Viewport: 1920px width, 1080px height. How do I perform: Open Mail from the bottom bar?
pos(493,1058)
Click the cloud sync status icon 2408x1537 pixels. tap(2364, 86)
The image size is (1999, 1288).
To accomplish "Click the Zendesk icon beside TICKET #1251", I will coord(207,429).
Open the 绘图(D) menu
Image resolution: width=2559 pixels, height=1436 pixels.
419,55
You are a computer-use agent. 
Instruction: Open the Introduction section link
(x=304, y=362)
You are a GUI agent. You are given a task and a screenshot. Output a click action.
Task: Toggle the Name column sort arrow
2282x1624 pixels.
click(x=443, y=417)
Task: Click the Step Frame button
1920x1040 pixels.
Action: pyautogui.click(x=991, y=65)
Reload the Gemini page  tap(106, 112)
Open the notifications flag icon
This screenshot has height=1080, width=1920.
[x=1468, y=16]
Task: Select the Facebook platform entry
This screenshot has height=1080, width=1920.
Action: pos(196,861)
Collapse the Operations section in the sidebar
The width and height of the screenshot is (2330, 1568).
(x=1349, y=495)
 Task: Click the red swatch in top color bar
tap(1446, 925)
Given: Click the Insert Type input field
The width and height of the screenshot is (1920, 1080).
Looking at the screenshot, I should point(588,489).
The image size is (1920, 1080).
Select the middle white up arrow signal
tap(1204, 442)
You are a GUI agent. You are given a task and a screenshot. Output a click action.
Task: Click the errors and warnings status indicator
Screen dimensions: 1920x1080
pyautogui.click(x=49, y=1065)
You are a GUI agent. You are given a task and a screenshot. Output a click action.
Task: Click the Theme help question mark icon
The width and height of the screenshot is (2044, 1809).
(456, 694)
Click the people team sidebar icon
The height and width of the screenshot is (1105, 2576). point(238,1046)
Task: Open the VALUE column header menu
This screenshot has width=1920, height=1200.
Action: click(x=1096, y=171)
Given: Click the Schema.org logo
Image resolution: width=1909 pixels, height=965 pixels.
—————
-- Task item --
An exact reproduction of the data is required. Leave nothing out.

-- Reply --
Viewport: 1920px width, 1080px height. How do I perform: Open Mail from the bottom bar?
pos(493,1058)
Click the cloud sync status icon 2408x1537 pixels. tap(2364, 86)
The image size is (1999, 1288).
To accomplish "Click the Zendesk icon beside TICKET #1251", I will coord(207,429).
Open the 绘图(D) menu
Image resolution: width=2559 pixels, height=1436 pixels.
419,55
You are a computer-use agent. 
Instruction: Open the Introduction section link
(x=304, y=362)
You are a GUI agent. You are given a task and a screenshot. Output a click action.
Task: Toggle the Name column sort arrow
2282x1624 pixels.
click(x=443, y=417)
Task: Click the Step Frame button
1920x1040 pixels.
Action: pyautogui.click(x=991, y=65)
Reload the Gemini page  tap(106, 112)
Open the notifications flag icon
This screenshot has height=1080, width=1920.
[x=1468, y=16]
Task: Select the Facebook platform entry
This screenshot has height=1080, width=1920.
Action: pos(196,861)
Collapse the Operations section in the sidebar
The width and height of the screenshot is (2330, 1568).
(x=1349, y=495)
 Task: Click the red swatch in top color bar
tap(1446, 925)
Given: Click the Insert Type input field
The width and height of the screenshot is (1920, 1080).
Looking at the screenshot, I should point(588,489).
The image size is (1920, 1080).
Select the middle white up arrow signal
tap(1204, 442)
You are a GUI agent. You are given a task and a screenshot. Output a click action.
Task: Click the errors and warnings status indicator
Screen dimensions: 1920x1080
pyautogui.click(x=49, y=1065)
You are a GUI agent. You are given a task and a screenshot. Output a click action.
Task: Click the Theme help question mark icon
The width and height of the screenshot is (2044, 1809).
(456, 694)
Click the people team sidebar icon
The height and width of the screenshot is (1105, 2576). point(238,1046)
Task: Open the VALUE column header menu
This screenshot has width=1920, height=1200.
Action: click(x=1096, y=171)
Given: Click the Schema.org logo
Image resolution: width=1909 pixels, height=965 pixels.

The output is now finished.